Trading volumes and market share are simple measures but buy- and sell-sides must find more comprehensive ways of determining how multi-markets can possibly benefit their business. As discussed earlier, best execution in Australia doesn’t just have to mean the best price, and as ASIC states, we should be looking for a consistently better outcome for the client. For a private client it is likely to be driven on best price, whilst an institutional buy-side client needs the best price considering depth and availability of liquidity to the stocks they are trading, whilst accounting for latency and minimising market impact.
Analysing the Change
New suites of tools are evolving to help with the necessary analysis to seek liquidity at the best price possible. The emphasis for the buy-side on transactional costs analysis (TCA) is heightened since liquidity is split across more exchanges and dark pools making it more complex to minimise market impact. As the marketplace fragmented, the buy-side would often express that it becomes harder to trade stock in size, whilst at the same time proponents of HFT and market makers on alternative exchanges claim that they are adding liquidity to these markets and offering tighter spreads. Whatever the outcome this reiterates the need for tools to monitor the quality and cost of execution, whether it is on one or multiple exchanges.

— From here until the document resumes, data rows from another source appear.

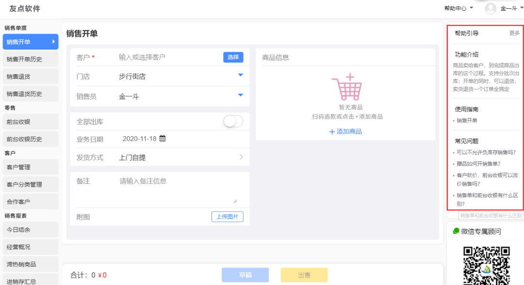
Task: Click the 上传图片 button
Action: (x=227, y=216)
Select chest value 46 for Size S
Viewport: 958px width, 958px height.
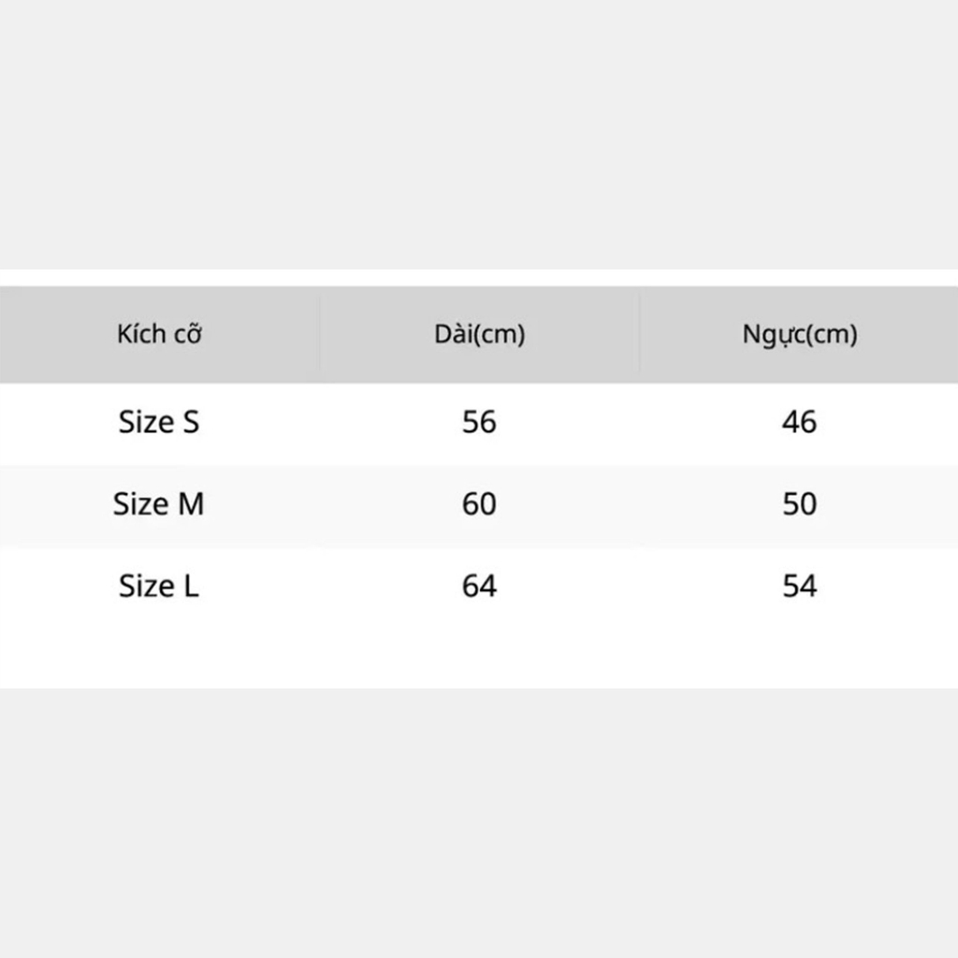coord(800,422)
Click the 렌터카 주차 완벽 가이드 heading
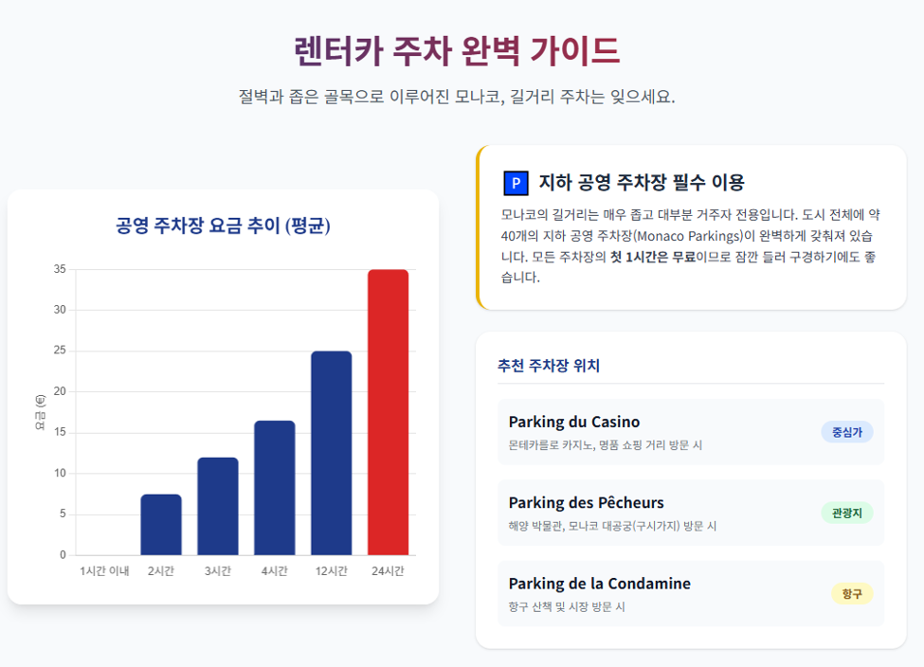This screenshot has width=924, height=667. [458, 50]
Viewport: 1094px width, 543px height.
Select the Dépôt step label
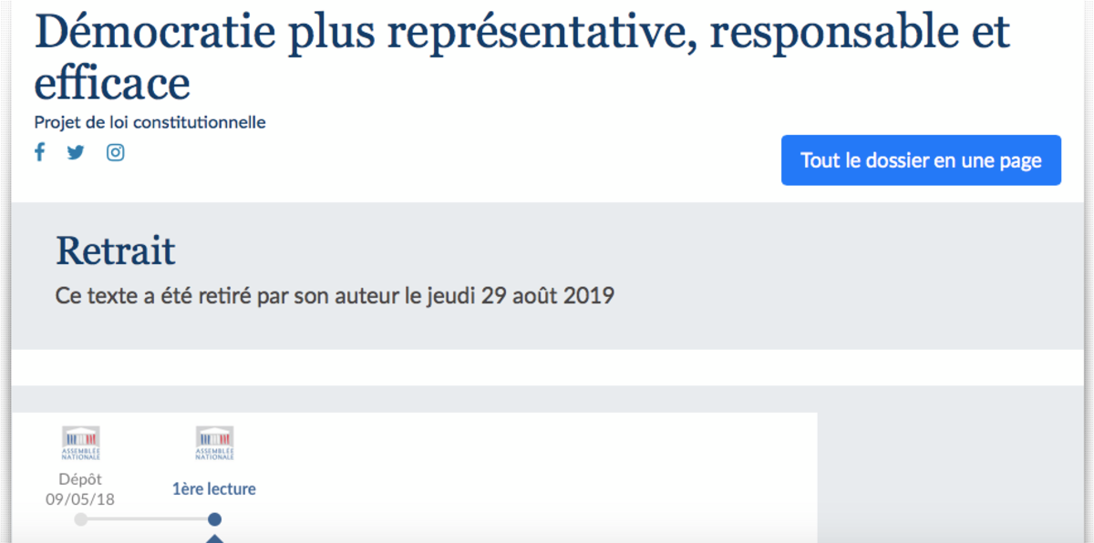pyautogui.click(x=80, y=478)
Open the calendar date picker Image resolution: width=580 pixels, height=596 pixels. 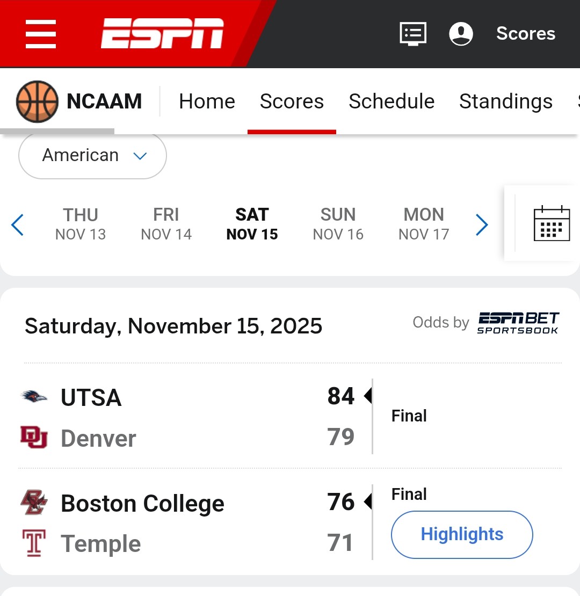(x=552, y=223)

Similarly, whether you are trading on one or multiple exchanges there is now a need to monitor what are known as “trade-throughs”. A trade-through occurs when there was a better price available on a different exchange compared with the price on the exchange that you traded at. To date in Australia the monitoring of trade-throughs has been a function of a select number of brokers using smart order routers. Trade-through analysis (TTA) is a good way to measure the effectiveness of a smart order router but as awareness grows along with the market share of alternative exchanges we are now seeing greater interest in TTA. In Australia the brokers to a trade become publicly disclosed on T+3 and this is incorporated within TTA tools. One broker can compare their trade throughs with the next and the same applies for the buy-side who can look across all brokers and rank them according to the number and value of trade throughs. As volume on alternative exchanges increases then so does the likelihood of a trade through.
So it is no wonder that the expectation of multi markets in Australia is varied if not distorted. We have a marketplace that has dramatically changed with the introduction of alternative exchanges, suites of new tools and data to monitor execution quality and two exchanges competing in an arms race for liquidity with an almost constant stream of innovation. All in all it is a difficult path to navigate but spending the time to understand the change is advantageous. Whether the outcome is one of realising a better price or not it is certainly worth understanding the new structure to help uncover ways of extracting the best and most efficient means of getting the desired result. Only then can a true expectation be set and then later evaluated.